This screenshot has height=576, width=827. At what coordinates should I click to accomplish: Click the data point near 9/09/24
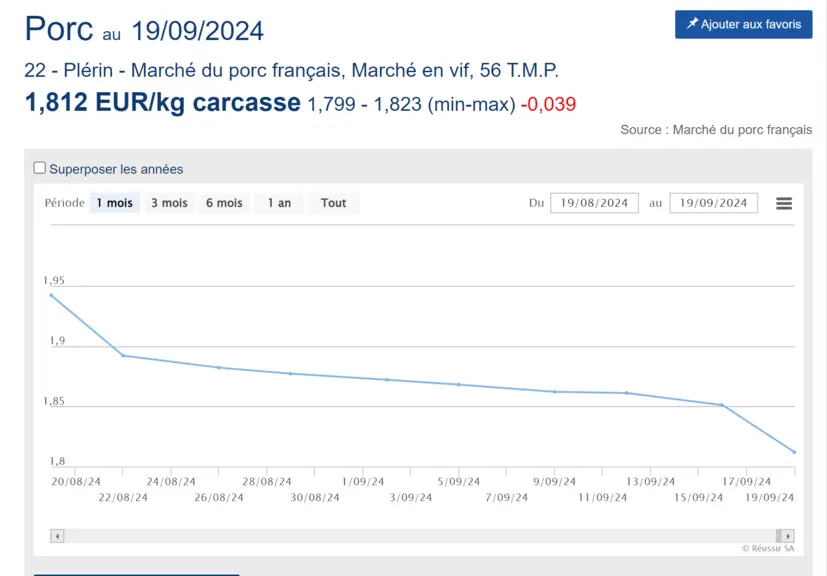click(x=554, y=392)
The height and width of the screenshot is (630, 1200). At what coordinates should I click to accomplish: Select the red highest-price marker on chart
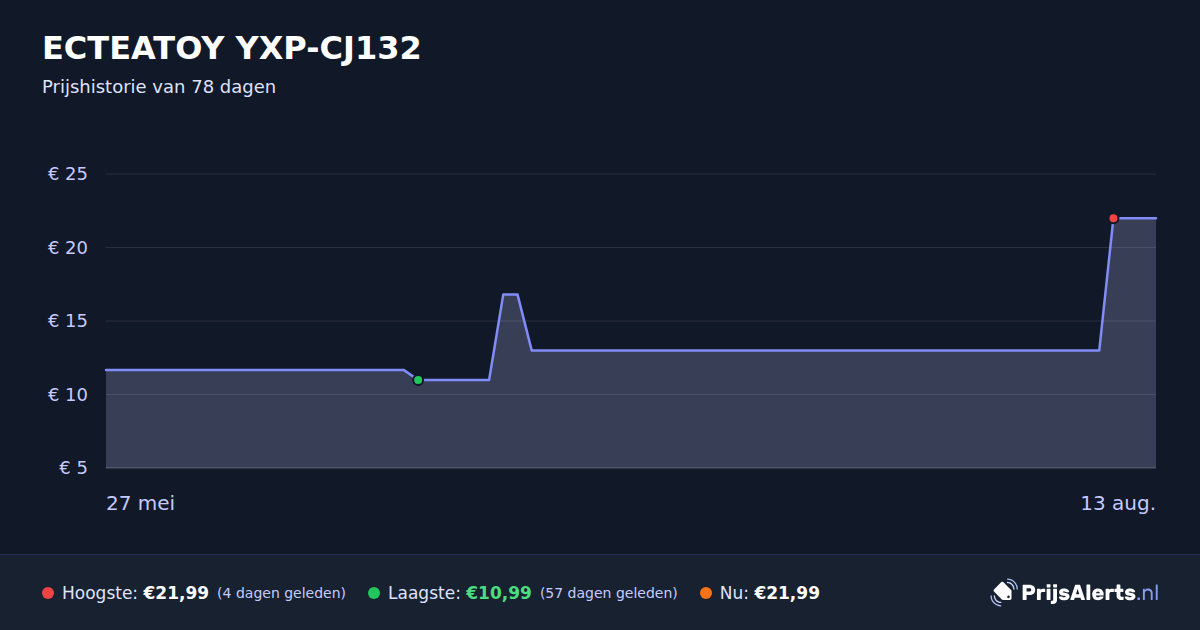pyautogui.click(x=1113, y=218)
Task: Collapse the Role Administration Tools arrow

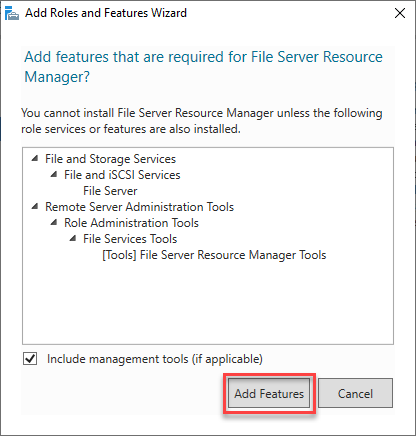Action: point(54,222)
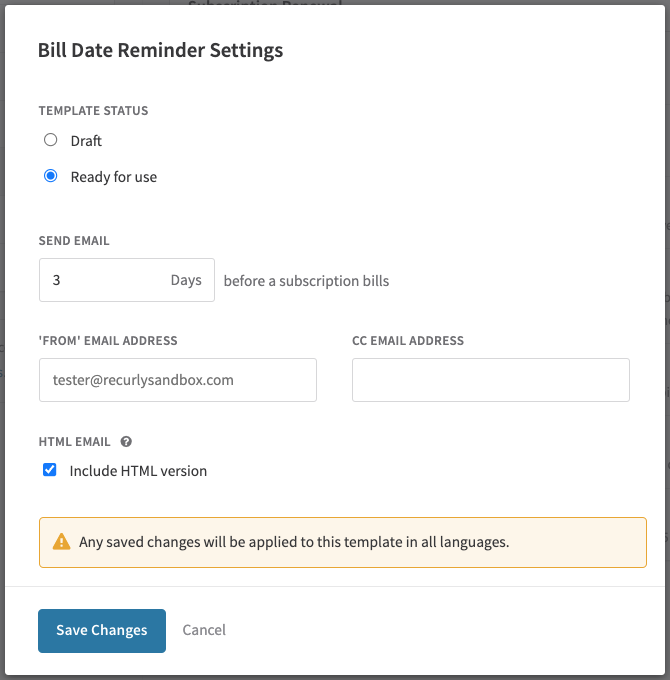This screenshot has width=670, height=680.
Task: Click the empty CC Email Address field
Action: 491,380
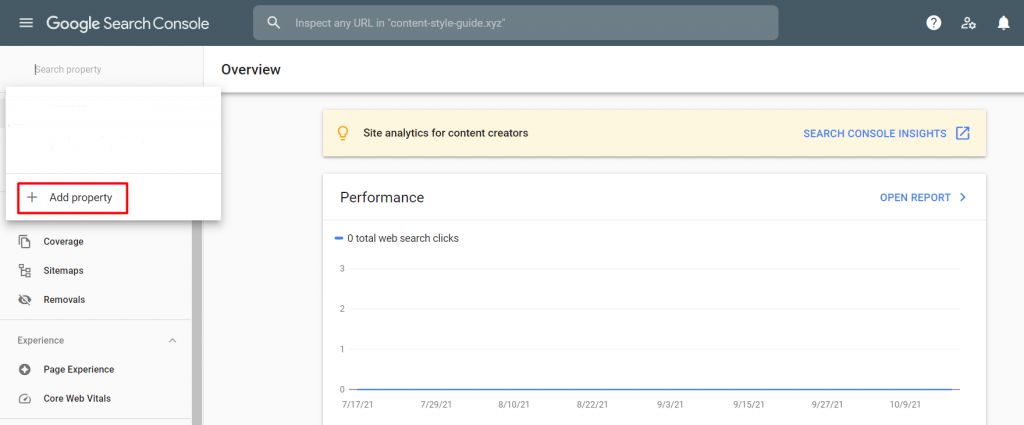Open the Search Console Insights link
The height and width of the screenshot is (425, 1024).
click(875, 133)
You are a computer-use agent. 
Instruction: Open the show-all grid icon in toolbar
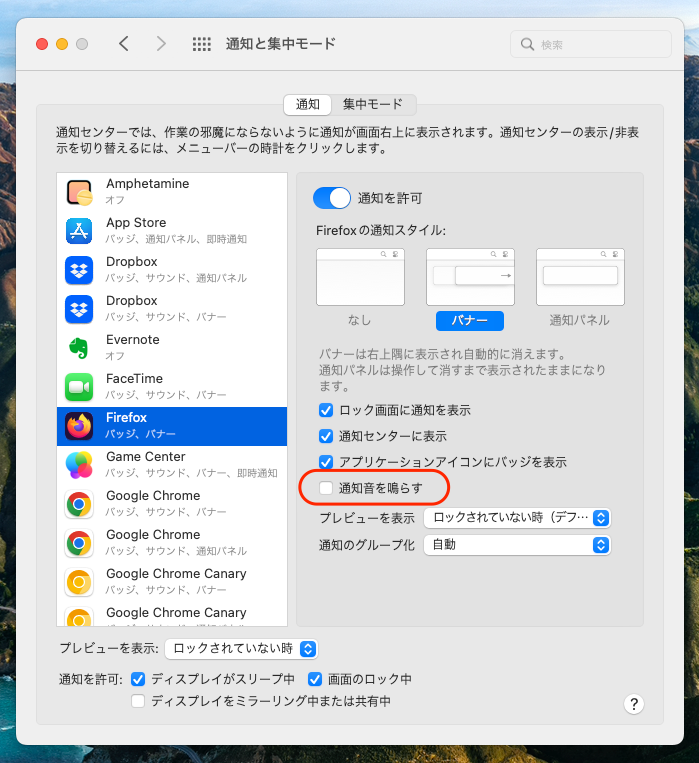[x=201, y=44]
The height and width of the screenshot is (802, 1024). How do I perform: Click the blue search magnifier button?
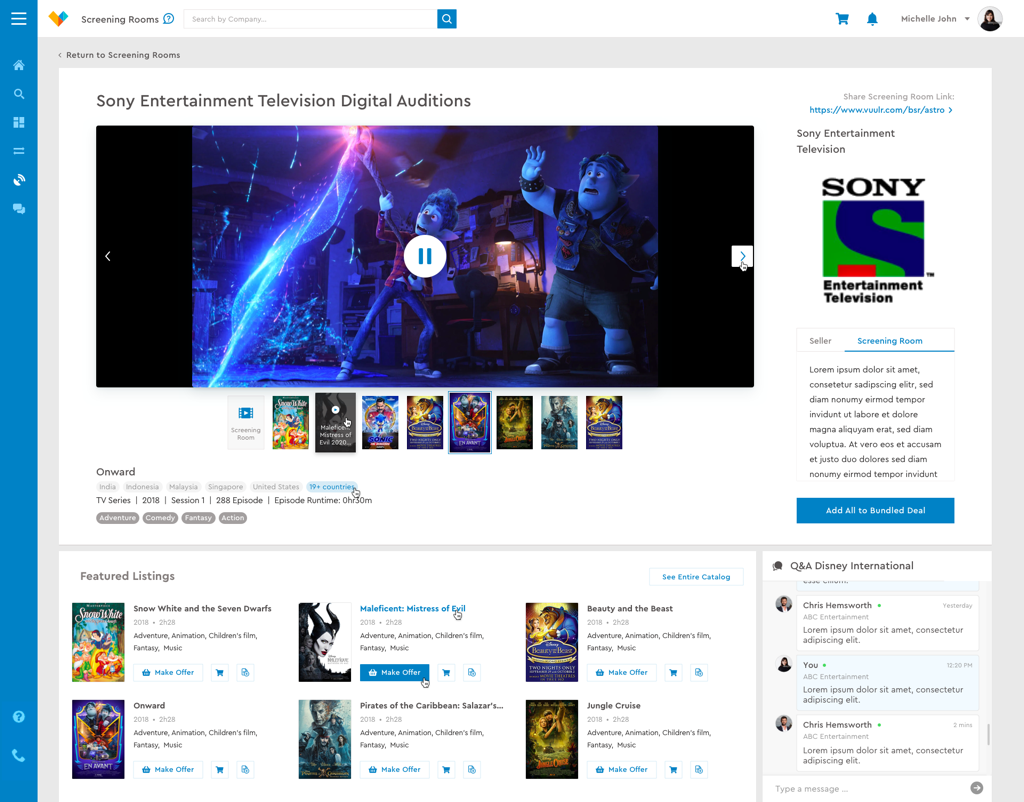point(447,19)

• _What you will do_: Repeat all of the records above word for word, leaving out the pictures.

• _The answer_:
This screenshot has height=576, width=827. At what coordinates should I click to accomplish: Click the data point near 9/09/24
click(x=554, y=392)
The height and width of the screenshot is (630, 1200). At what coordinates should I click to accomplish: Select the red highest-price marker on chart
pyautogui.click(x=1113, y=218)
Task: Collapse the Role Administration Tools arrow

Action: point(54,222)
This screenshot has width=670, height=680.
Task: Click the empty CC Email Address field
Action: 491,380
Open the Search Console Insights link
The height and width of the screenshot is (425, 1024).
click(875, 133)
You are a computer-use agent. 
Instruction: Open the show-all grid icon in toolbar
[x=201, y=44]
The height and width of the screenshot is (802, 1024). How do I perform: Click the blue search magnifier button?
point(447,19)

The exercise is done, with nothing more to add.